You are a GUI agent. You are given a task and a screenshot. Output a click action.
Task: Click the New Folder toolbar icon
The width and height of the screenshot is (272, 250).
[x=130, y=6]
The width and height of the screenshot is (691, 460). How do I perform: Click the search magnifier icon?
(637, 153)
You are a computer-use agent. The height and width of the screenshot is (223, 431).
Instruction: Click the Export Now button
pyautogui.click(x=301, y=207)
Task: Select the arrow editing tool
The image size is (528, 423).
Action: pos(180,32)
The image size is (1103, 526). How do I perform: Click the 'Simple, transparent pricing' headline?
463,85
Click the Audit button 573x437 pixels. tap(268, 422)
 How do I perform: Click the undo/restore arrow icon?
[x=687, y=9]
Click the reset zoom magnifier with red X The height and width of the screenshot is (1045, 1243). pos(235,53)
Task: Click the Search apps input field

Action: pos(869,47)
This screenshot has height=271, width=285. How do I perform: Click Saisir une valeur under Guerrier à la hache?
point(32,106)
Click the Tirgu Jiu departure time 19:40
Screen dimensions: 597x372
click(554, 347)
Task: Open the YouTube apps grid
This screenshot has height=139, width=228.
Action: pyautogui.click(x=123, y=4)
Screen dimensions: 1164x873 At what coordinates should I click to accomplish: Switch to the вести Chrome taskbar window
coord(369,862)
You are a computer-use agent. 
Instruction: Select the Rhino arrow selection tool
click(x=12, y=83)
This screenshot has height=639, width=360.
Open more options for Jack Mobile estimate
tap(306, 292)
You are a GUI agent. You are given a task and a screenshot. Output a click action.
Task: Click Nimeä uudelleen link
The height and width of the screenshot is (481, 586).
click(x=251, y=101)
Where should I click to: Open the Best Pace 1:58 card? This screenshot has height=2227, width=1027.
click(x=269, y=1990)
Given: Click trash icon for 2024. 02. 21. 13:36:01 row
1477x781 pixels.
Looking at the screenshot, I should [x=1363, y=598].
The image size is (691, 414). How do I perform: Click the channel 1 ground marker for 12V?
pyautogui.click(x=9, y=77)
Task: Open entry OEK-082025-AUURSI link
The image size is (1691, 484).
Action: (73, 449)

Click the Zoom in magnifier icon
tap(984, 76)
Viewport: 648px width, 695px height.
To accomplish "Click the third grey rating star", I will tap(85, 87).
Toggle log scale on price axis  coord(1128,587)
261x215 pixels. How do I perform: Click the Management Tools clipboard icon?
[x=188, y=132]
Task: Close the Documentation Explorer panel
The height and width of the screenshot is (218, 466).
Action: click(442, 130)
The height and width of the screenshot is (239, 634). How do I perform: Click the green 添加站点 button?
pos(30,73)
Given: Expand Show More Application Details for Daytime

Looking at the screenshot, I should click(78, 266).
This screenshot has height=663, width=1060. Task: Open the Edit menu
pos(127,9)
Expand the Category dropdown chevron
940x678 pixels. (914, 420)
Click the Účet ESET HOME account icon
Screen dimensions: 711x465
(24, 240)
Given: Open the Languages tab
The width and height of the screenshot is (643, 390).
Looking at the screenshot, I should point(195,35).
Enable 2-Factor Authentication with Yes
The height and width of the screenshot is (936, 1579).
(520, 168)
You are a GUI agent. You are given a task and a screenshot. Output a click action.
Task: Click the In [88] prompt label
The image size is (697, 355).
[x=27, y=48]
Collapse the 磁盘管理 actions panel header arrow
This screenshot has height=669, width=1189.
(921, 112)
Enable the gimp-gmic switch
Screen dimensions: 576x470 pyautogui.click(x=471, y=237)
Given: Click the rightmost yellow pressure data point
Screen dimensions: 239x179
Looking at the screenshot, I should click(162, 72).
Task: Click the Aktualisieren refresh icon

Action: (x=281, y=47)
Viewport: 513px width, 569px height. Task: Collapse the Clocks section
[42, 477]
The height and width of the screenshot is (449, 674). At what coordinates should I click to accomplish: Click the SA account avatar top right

| PROBLEM TO SOLVE |
Tally how many lines of the entries above contain the string "what", treating uppercase and lowercase as different, and reply with that number alone.

| SOLVED EXERCISE |
2